Ve işte asıl soru, yaşam nasıl başladı? Bu konuda Charles Darwin’e danışalım. Kendisi zamanında üzerindeki baskının artmaması için bir süre boyunca bu konuya değinmedi. Zira nefret dolu Hristiyanlar zaten kendisinin üzerine yeterince ateş kusuyorlardı. Bunun asıl sebebi de dini kitaplarla da örtüşen vitalizmdi. Bu görüşte canlıyı cansızdan ayıran “yaşam enerjisi” tarzında bir şeyden bahsedilir. Bu olmadan bazı bileşiklerin elde edilemeyeceğine inanılır. Bu görüşe uzun süre boyunca pek çok kişi tarafından inanıldı, ta ki Friedrich Wöhrer adında Alman bir kimyager çıkıp amonyum siyanattan üre yapmayı başarana kadar. Bu da vitalizmi bilimsel bir kavram olmaktan çıkardı ve ona büyük bir darbe vurdu. Bunun sebebi de amonyum siyanat gibi canlılıkla hiçbir alakasıolmayan basit kimyasallardan üre gibi canlılıkla doğrudan bağlantılı kimyasalların elde edilebilmiş olmasıydı. Darwin’e geri dönelim. Büyük ilgi gören vitalizm görüşünden ötürü üzerinde baskı olduğundan ve bundan dolayı da yaşamın başlangıcı gibi bir konuyla alakalı çok da erken yazamadığından bahsetmiştik. Ama hiç bahsetmediğini söylemedik. Kendisi bu konudaki düşüncelerini bir mektubunda şöyle aktarmış: “Peki eğer ufak ve ılık bir su birikintisi hayal edebilirsek ve içerisinde her türlü amonyak, fosforik tuzlar, ışık, sıcaklık, elektrik ve diğer kimyasallar bulunsa, bir protein kimyasal olarak oluşabilir ve daha karmaşık değişikliklere doğru yol alabilir…”. Bu düşünce kendisinden sonra gelen bilim adamları tarafından da desteklendi veya buna çok benzer yeni görüşler ortaya atıldı. Yani bence bu görüş üzerinden gitmek çok da yanlış olmaz.
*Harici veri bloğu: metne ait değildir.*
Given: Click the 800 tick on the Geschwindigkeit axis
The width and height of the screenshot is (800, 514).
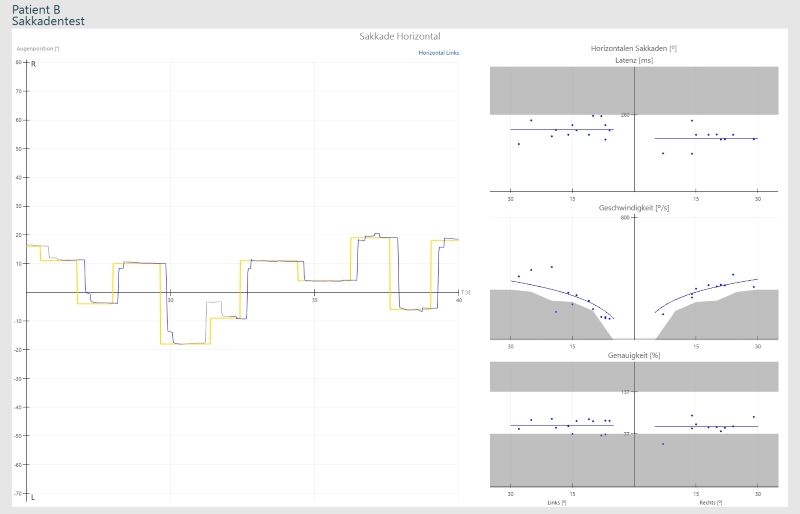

Dünyanın oluşumundan bu yana 1 milyar yıl geçti ve yaşam başladı dedik. Bu 1 milyar yılda da Dünya şeklini aldı, kuyruklu yıldızlar suyu getirdi ve muhtemelen gerekli birkaç bileşen yine uzaydan gelerek Dünyanın ısınmasıyla ve su buharının da sıvılaşıp okyanusları oluşturmasıyla ılık ve sulu bir ortamda buluştu. Bu olayları da daha karmaşık kimyasalların oluşması ve bu durumdan bir hücre oluşması izliyor. Yani uzayda doğru bileşenlerin doğru bir şekilde yayılması ve birbirlerini bulmasıyla 1 milyar yıllık bir süreçte hücreler oluşabiliyor. Peki 13,82 milyar yaşındaki evrenimizde herhangi bir yerde bu durumun gerçekleşmesi için kaç fırsat olmuştur? Benim düşüncem de buna dayanıyor. Bence sorunun cevabı evrenin büyüklüğünü göz önüne alırsak “çok çok fazla” oluyor.